At that he give a convulsive heave and nearly got loose, but I sot on him and told Ash to go git my lariat off of my saddle.
“Hold on!” says Uncle Joab. “I know when I’m licked. I wanted all the loot for myself, but if you’ll git off of me, I’ll tell you everything.”
“What loot?” I ast.
“The loot Cullen Baker’s gang hid in Choctaw Bayou,” says he.
Old Ash pricked up his ears at that.
“You mean to say yo’re on the trail of that?” he demanded.
“I am!” asserted Uncle Joab. “Listen! We all know that a few months before Baker was kilt, he robbed a train jest over the Louisiana line. He then come over here and hid the gold—a hundred thousand dollars’ wuth!—somewhar on Choctaw. Nobody knows whar, because right after that him and all the men which was with him when he hid it, got kilt over night. Jefferson, in 1869. They paid ten thousand dollars for his head in Little Rock.

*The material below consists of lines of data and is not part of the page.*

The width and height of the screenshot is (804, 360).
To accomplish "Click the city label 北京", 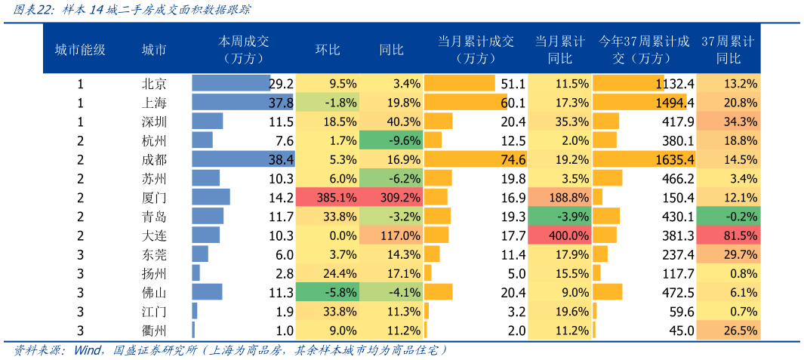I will [154, 84].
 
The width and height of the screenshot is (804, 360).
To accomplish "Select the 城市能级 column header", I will [80, 50].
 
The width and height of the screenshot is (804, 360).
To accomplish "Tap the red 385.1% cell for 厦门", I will [327, 198].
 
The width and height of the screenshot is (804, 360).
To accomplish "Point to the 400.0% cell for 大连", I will [559, 235].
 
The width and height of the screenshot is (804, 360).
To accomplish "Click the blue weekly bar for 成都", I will [242, 159].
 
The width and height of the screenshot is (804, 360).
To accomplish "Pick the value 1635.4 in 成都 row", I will [674, 159].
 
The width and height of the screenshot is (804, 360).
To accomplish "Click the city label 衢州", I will [154, 330].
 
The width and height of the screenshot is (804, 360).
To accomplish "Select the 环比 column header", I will [327, 50].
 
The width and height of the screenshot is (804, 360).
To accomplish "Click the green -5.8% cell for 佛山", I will [327, 292].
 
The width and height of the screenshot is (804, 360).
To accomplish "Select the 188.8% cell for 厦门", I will [559, 198].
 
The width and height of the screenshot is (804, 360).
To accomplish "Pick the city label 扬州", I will [154, 273].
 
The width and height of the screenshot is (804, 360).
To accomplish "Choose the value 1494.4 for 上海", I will [674, 103].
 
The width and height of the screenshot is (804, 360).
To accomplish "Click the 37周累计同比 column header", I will [728, 50].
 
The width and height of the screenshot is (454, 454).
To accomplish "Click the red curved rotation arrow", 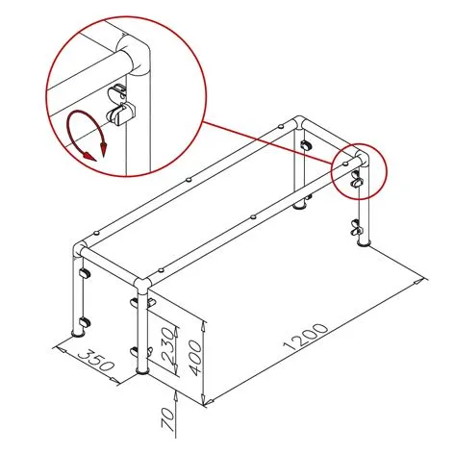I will (x=86, y=136).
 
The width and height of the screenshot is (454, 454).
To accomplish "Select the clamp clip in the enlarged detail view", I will (x=119, y=104).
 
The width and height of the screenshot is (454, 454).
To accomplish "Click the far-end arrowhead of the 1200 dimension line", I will (x=422, y=280).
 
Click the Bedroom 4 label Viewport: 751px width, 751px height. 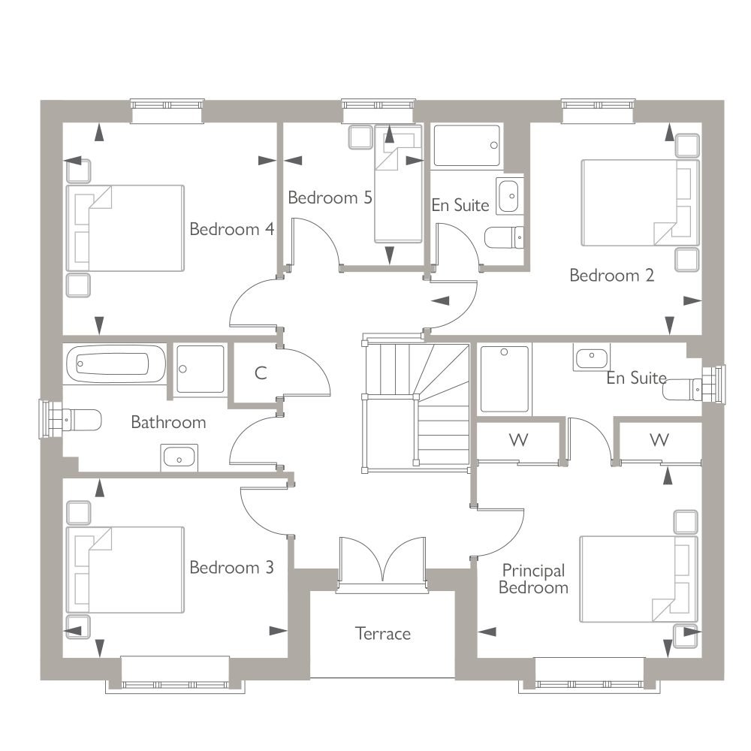coord(232,229)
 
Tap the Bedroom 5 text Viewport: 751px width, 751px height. coord(330,198)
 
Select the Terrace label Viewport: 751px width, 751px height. coord(383,634)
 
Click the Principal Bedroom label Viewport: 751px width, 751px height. coord(533,578)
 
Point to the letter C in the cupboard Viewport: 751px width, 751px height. coord(261,372)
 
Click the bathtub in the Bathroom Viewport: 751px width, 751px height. coord(115,363)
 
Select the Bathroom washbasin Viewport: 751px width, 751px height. coord(179,457)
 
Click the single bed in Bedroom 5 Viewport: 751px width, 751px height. coord(398,184)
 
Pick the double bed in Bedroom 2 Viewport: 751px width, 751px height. coord(640,203)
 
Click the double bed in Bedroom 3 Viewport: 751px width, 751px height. coord(125,569)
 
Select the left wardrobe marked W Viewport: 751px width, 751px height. coord(518,440)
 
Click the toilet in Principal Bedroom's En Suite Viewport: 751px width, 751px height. coord(684,388)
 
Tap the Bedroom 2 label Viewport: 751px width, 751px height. coord(611,275)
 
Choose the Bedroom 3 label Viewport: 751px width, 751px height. coord(232,567)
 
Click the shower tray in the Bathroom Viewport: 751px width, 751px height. coord(201,369)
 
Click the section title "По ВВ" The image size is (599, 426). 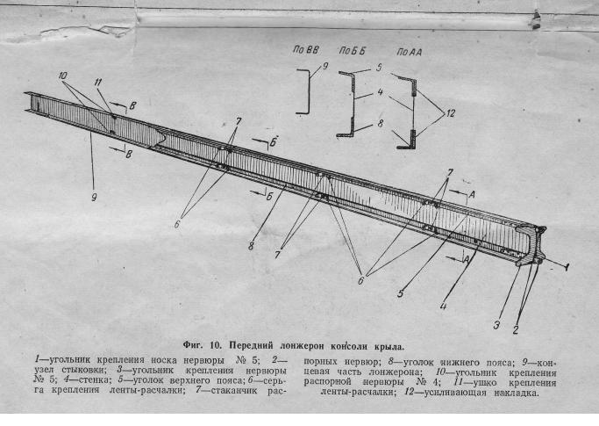click(x=305, y=50)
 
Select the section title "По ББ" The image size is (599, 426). click(x=353, y=51)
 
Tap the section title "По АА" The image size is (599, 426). click(x=410, y=52)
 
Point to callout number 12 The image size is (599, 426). click(x=451, y=113)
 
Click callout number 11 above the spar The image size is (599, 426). click(x=98, y=82)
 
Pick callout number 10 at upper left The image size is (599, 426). click(x=62, y=76)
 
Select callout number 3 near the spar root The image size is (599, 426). click(x=496, y=325)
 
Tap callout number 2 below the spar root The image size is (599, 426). click(x=516, y=329)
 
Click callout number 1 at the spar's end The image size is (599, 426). click(x=567, y=266)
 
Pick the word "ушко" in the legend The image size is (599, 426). click(x=485, y=383)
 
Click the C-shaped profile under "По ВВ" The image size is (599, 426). click(x=308, y=92)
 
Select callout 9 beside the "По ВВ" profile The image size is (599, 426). click(x=325, y=66)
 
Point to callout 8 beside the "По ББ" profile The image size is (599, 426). click(x=380, y=124)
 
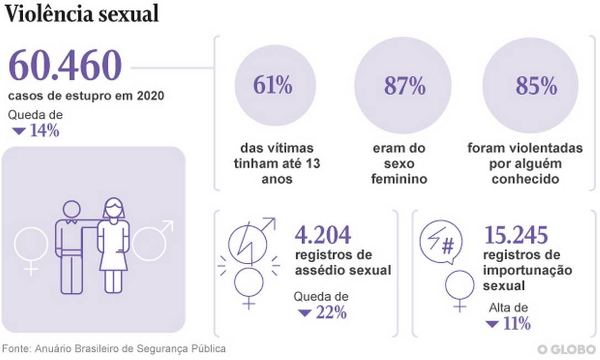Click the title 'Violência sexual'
[x=82, y=14]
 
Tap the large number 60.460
[x=65, y=66]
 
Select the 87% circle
[x=402, y=86]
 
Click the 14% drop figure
[x=44, y=131]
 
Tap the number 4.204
[x=323, y=235]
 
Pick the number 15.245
[x=516, y=235]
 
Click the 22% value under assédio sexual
[x=331, y=313]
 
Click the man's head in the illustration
[x=71, y=210]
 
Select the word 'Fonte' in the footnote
[x=15, y=349]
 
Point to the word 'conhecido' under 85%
[x=525, y=179]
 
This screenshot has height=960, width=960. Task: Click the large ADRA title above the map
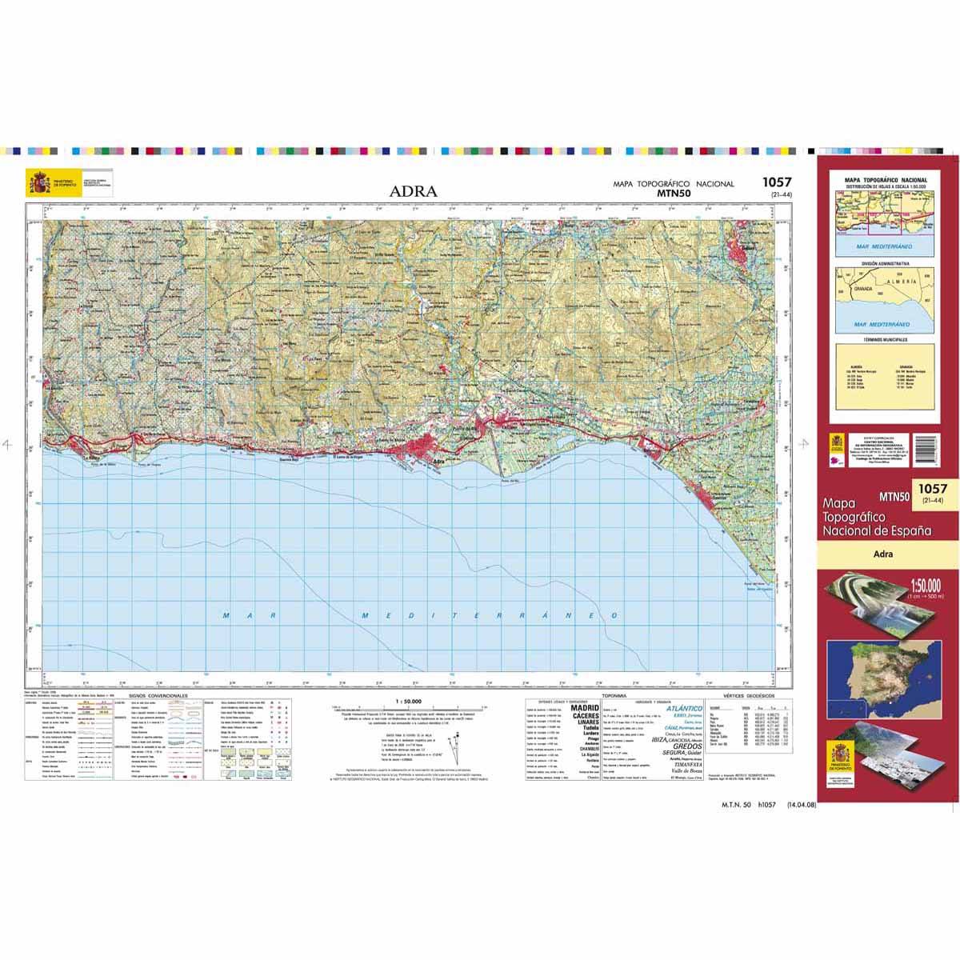click(414, 191)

“Well, I been lookin’ for that plunder off and on for years, like everybody else around here, especially old Jeppard Wilkinson, which used to hold a grudge agen me account of me skinnin’ him in a mule swap. But I got a letter from him the other day, from New Orleans, and he said he’d had a change of heart. He said before he left here he found where Baker’s treasure was hid! But he was afeared to take it out, account of the McCoy gang which was huntin’ it too, and always follerin’ him around and spyin’ on him, so he drawed a map of the place and was waitin’ a chance to go back and git the loot, when he got run out of the country—you know, Ash, on account of the trouble he had with the Clantons—and now he says he wasn’t never comin’ back, so if I could find the map the loot would be mine. And he said he tattooed the map on a white hawg! He said he reckon it run off into the woods after he left the country.”